LAWS(PVC)-1945-3-62

MIRTUNJAY SINGH Vs. JUGA URAON

Decided On March 28, 1945
MIRTUNJAY SINGH Appellant
V/S
JUGA URAON Respondents

JUDGEMENT

(1.) This is an appeal against a decision of the Additional Subordinate Judge of Hazaribagh reversing a decision of the Munsif of Hazaribagh and decreeing the suit for declaration of title in respect of eight annas odd share of land which have been attached under Section 146, Criminal P.C.

(2.) The land in question was within the zemindary of defendants 9 and 10 who have been held to be mundari khuntkattidars, which is in accordance with the survey record of rights, though an attempt was made on behalf of the plaintiff, respondents to dispute this fact in the lower Courts. The plaintiffs are not mundas. The plaintiffs allege that they got settlement of certain land in 1922 from the father of defendants 9 and 10 and made some reclamation extending beyond the limits of the land then settled with them. They allege that they took a further settlement in 1937 from defendants 9 and 10. The lower Courts have held that as the plaintiffs were not mundari khuntkattidars any settlement with them was invalid under the provisions of Section 240, Chota Nagpur Tenancy Act. The lower appellate Court has, however, held that the plaintiffs were entitled to a decree on the basis that they have acquired rights of occupancy by adverse possession in accordance with the decision in Lal Sahi Pallian V/s. Deba Munda A.I.R. 1928 Pat. 87. In that decision in Lal Sahi Pallian V/s. Deba Munda A.I.R. 1928 Pat. 87, the plaintiffs sued the defendants for possession of lands alleging that the defendants had dispossessed them. They claimed to have themselves made the lands into korkar by preparing them for paddy cultivation. It was decided that it is not merely a tenan or resident of a village who can make korkar in that village, and that where the tenants reclaimed lands of a certain village and mundari khuntkattidars sued as maliks to eject them after the expiry of two years from the commencement of that reclamation, they could not be ejected from the land as the suit was barred under Section 64(3), Chota Nagpur Tenancy Act.

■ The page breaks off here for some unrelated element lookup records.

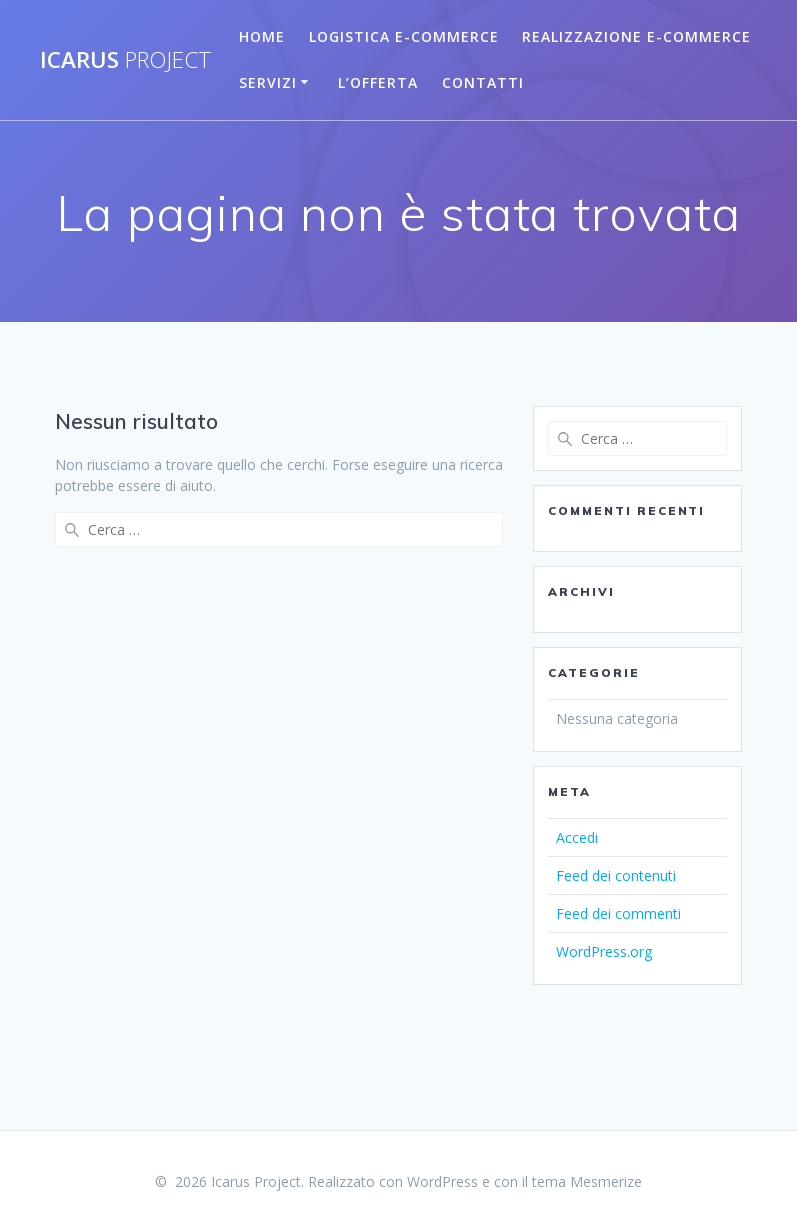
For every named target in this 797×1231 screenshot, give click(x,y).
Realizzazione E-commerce (636, 36)
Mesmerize (606, 1181)
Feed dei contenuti (616, 875)
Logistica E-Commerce (404, 36)
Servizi (268, 82)
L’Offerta (378, 82)
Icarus (126, 60)
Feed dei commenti (618, 913)
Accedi (577, 837)
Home (262, 36)
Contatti (483, 82)
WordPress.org (604, 951)
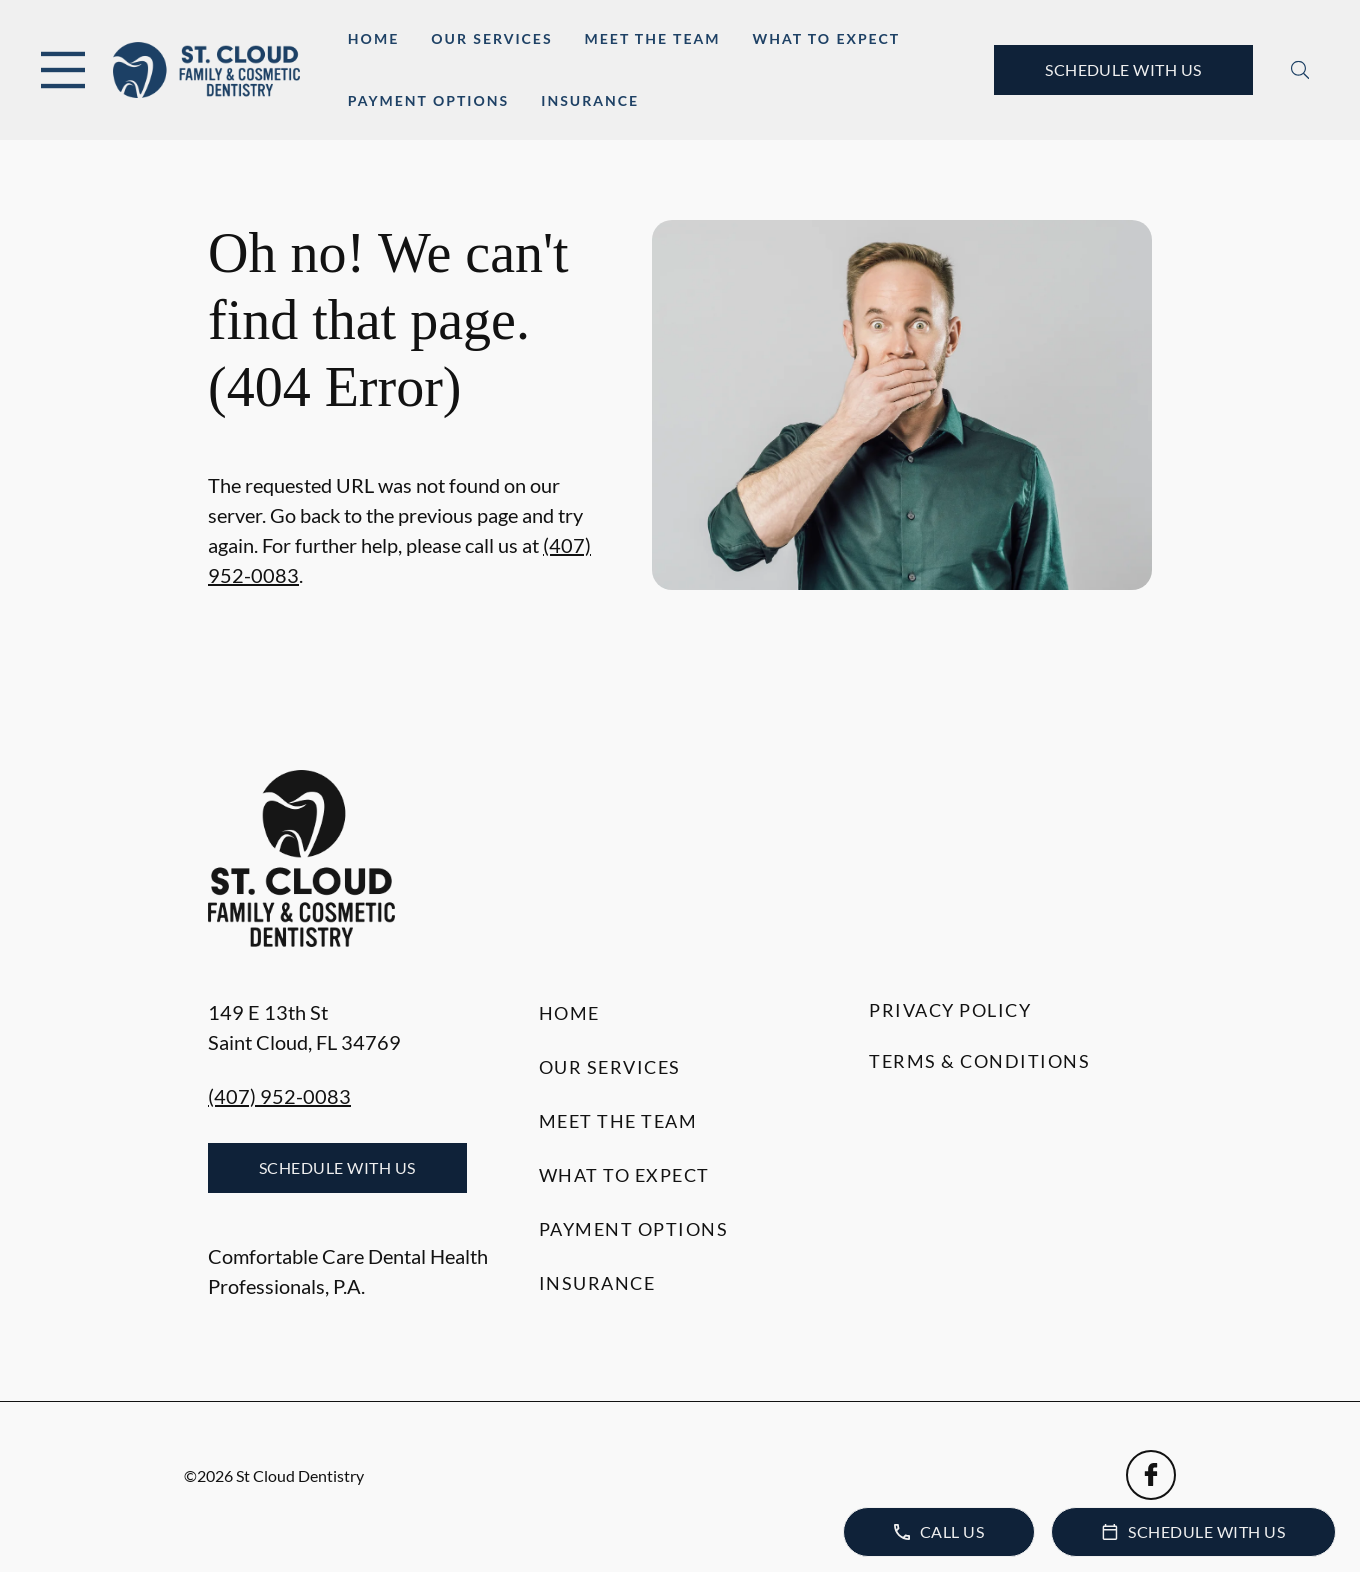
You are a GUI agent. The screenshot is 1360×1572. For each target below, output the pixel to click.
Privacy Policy (950, 1010)
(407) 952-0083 (279, 1096)
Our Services (491, 38)
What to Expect (826, 38)
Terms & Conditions (979, 1061)
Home (373, 38)
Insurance (590, 100)
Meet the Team (653, 38)
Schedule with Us (1123, 69)
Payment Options (428, 100)
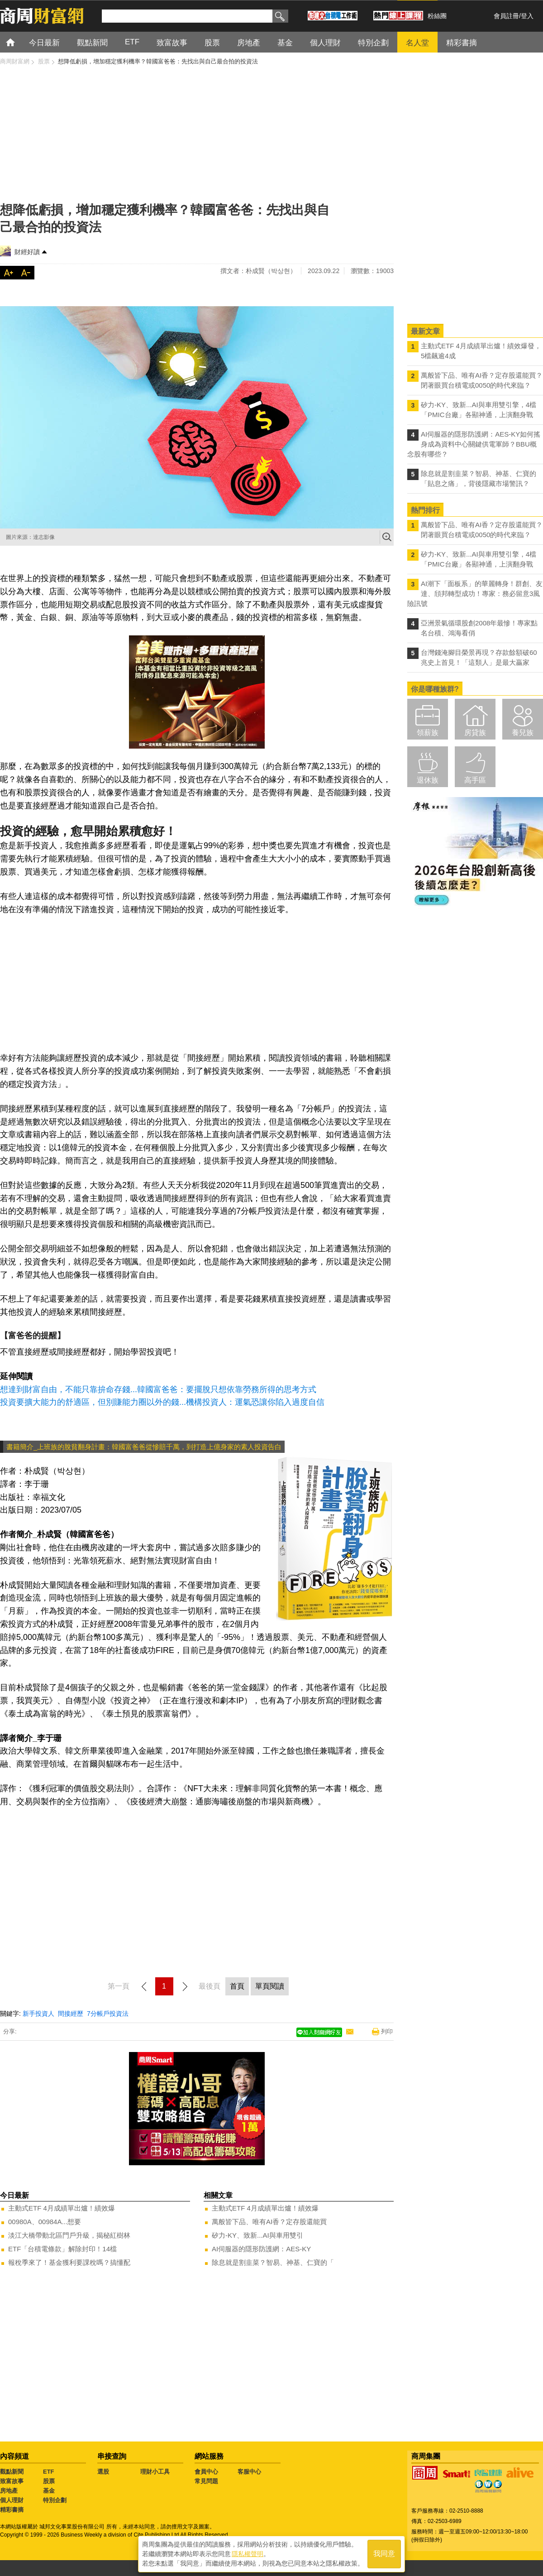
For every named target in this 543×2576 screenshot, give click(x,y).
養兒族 (522, 732)
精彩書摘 (12, 2509)
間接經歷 (70, 2013)
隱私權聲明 (247, 2553)
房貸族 (475, 732)
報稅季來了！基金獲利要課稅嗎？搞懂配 (69, 2262)
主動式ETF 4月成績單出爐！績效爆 (61, 2208)
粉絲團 (437, 15)
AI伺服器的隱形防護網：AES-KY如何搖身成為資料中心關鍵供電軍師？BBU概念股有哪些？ (473, 444)
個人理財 (12, 2500)
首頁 (19, 42)
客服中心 (249, 2471)
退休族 (427, 780)
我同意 (384, 2554)
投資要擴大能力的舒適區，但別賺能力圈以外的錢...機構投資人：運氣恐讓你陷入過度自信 (162, 1402)
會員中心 (206, 2471)
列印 (387, 2031)
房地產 (9, 2490)
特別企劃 (55, 2500)
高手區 (475, 780)
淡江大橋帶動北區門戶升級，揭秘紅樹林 (69, 2235)
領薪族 (427, 732)
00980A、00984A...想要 (44, 2221)
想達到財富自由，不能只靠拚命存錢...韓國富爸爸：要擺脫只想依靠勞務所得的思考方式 (158, 1389)
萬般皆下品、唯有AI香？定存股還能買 (269, 2221)
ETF (48, 2471)
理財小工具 (155, 2471)
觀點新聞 (12, 2471)
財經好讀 (27, 251)
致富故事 (12, 2481)
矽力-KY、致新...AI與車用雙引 (257, 2235)
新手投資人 (38, 2013)
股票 (49, 2481)
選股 (103, 2471)
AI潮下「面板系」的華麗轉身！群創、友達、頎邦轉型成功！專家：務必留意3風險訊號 (475, 593)
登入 (527, 15)
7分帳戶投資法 (108, 2013)
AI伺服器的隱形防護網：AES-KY (261, 2249)
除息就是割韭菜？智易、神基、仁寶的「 (273, 2262)
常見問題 (206, 2481)
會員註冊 (506, 15)
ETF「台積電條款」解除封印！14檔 (62, 2249)
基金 (49, 2490)
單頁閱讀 (269, 1986)
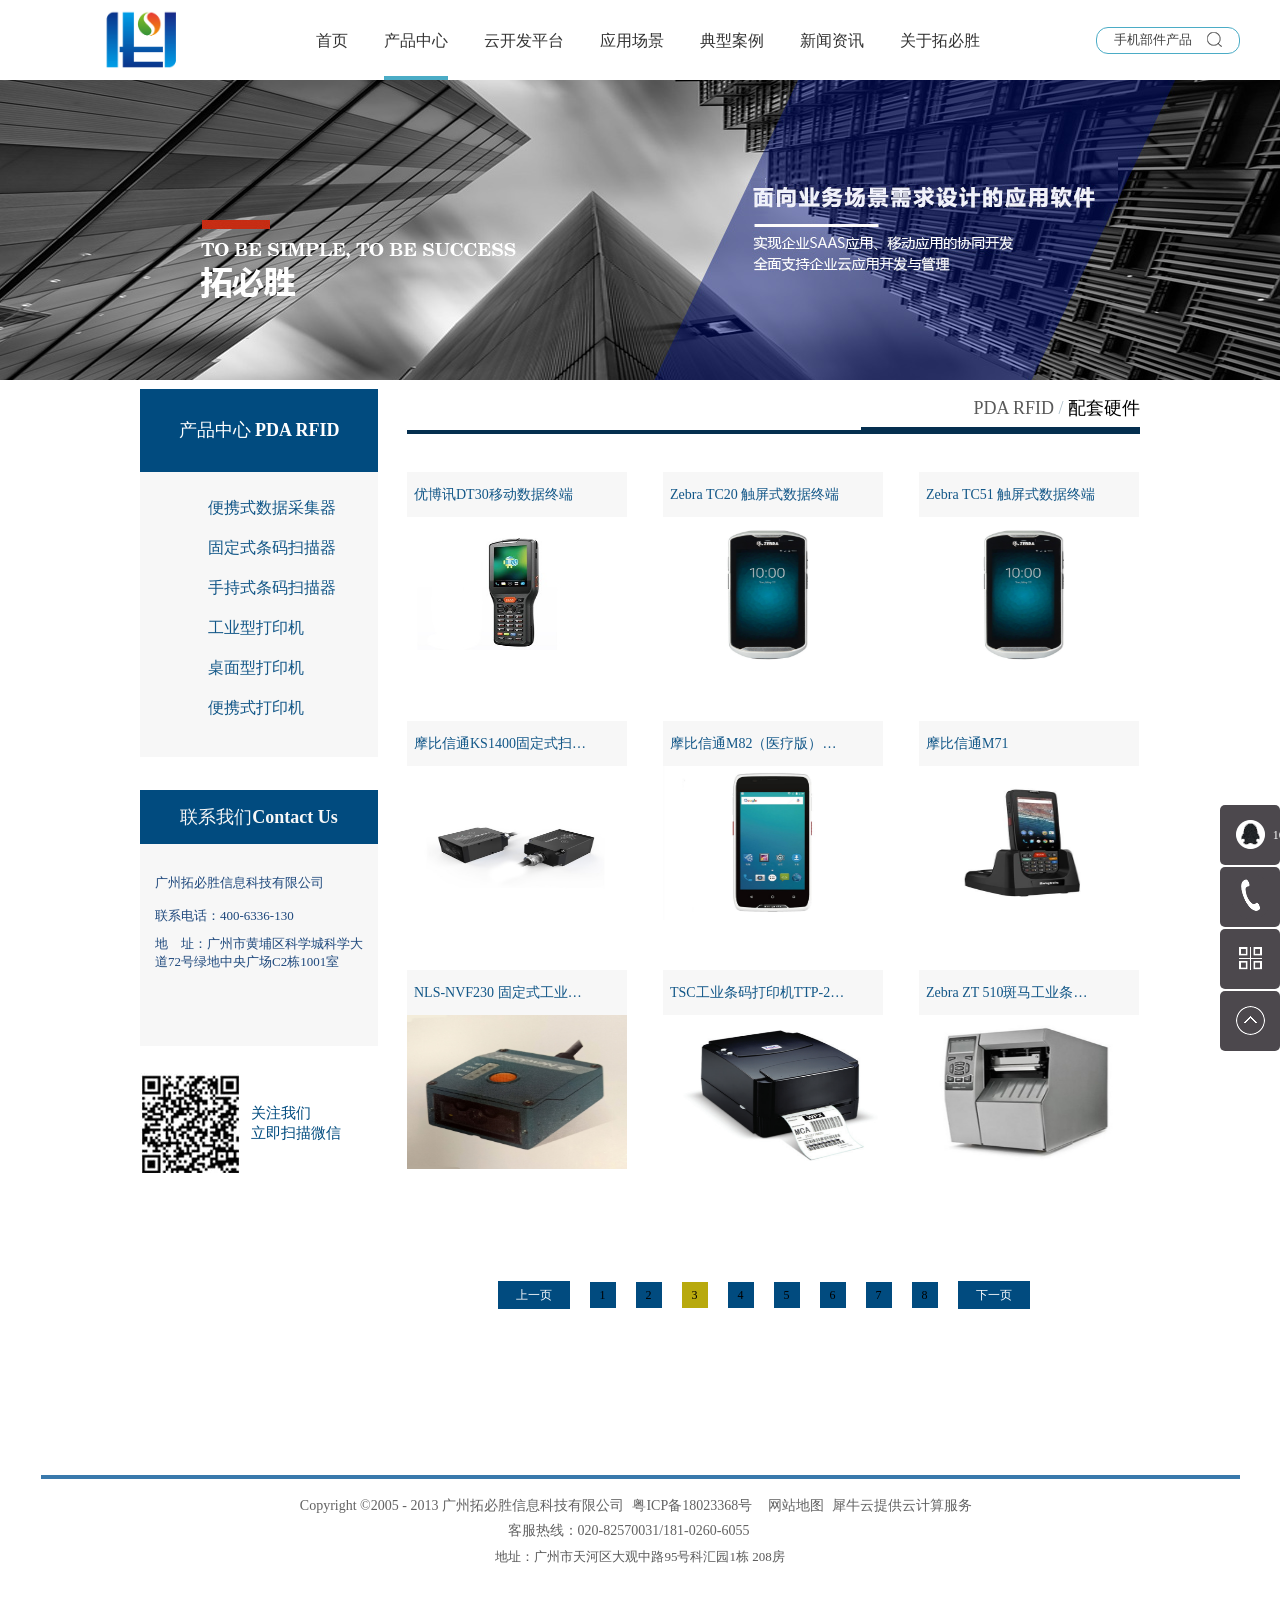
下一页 (994, 1295)
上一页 (534, 1295)
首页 (332, 40)
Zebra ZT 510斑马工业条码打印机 (1028, 992)
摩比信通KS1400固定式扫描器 (507, 743)
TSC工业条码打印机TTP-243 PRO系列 (776, 992)
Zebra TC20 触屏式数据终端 (754, 494)
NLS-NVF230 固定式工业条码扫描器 (520, 992)
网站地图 (792, 1505)
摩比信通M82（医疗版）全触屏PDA (776, 743)
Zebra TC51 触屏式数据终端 (1010, 494)
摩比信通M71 (967, 743)
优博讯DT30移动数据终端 (493, 494)
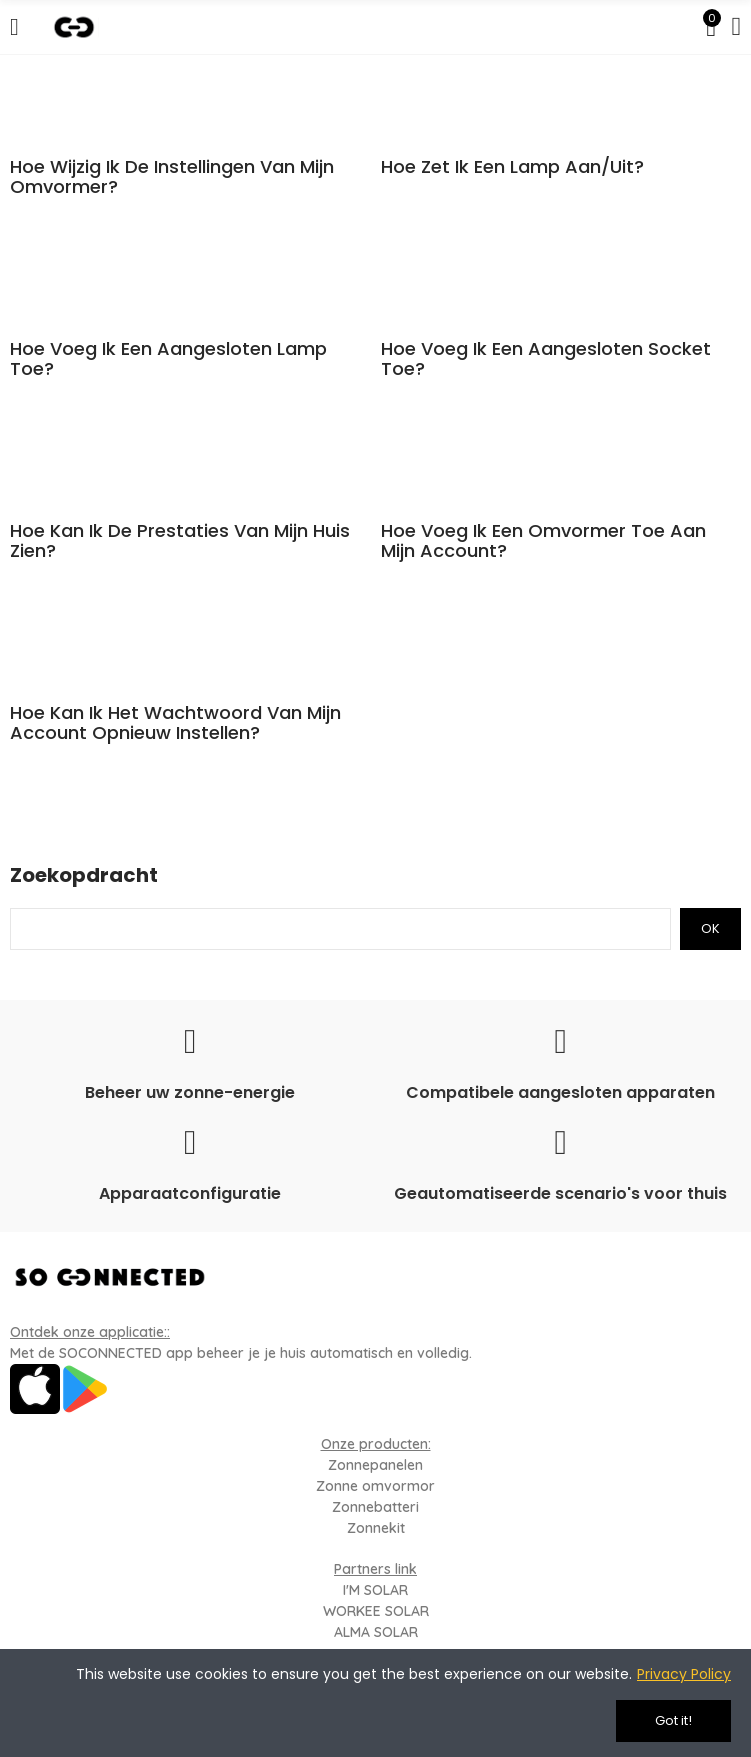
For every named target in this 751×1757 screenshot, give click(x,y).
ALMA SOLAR (376, 1632)
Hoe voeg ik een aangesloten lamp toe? (168, 359)
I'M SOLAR (375, 1590)
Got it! (673, 1720)
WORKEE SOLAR (376, 1611)
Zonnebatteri (375, 1507)
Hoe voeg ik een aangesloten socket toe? (546, 359)
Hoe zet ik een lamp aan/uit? (512, 167)
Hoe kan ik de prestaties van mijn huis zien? (180, 541)
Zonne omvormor (375, 1486)
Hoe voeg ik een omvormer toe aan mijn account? (543, 541)
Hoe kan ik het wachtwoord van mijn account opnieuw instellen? (175, 723)
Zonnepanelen (375, 1465)
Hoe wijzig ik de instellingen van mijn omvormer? (172, 177)
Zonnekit (376, 1528)
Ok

(3.) It was urged for the respondent that there is no finding by the appellate Court that the plaintiffs actually made korkar of the land now in suit. It is true that the plaint and the written statement do not mention the word korkar. The plaintiffs had claimed to have reclaimed the land in suit but did not state specifically in their plaint that they had reclaimed it as paddy land. By a reference to the evidence, however, I have ascertained that it was the case of both parties that the land had been converted into paddy land, and it is also clear that in the trial Court there was a dispute in the evidence as to whether the land had been reclaimed by the plaintiff or by the defendant, and the trial Court accepted the plaintiff's evidence on this point. Now, the appellate Court in dealing with the question of possession has stated, after referring to certain-documents: Then again there is the oral evidence of the plaintiffs witnesses whose evidence has been believed by the learned Munsif for reasons recorded by him in his judgment and which I do not consider necessary to reiterate here. Later he stated: The position therefore is this that plaintiffs have been in possession of the suit lands under an invalid lease ever since March, 1923 without any objection by the landlord and hence I am of opinion that they have acquired a right of occupancy by adverse possession: vide Lal Sahi Pallian V/s. Deba Munda A.I.R. 1928 Pat. 87. There is nothing in Chap. 18 of the Chota Nagpur Tenancy Act to prevent accrual of occupancy rights in korkar lands brought into cultivation out of the mundari kuntkatti lands: vide Lal Sahi Pallian V/s. Deba Munda A.I.R. 1928 Pat. 87.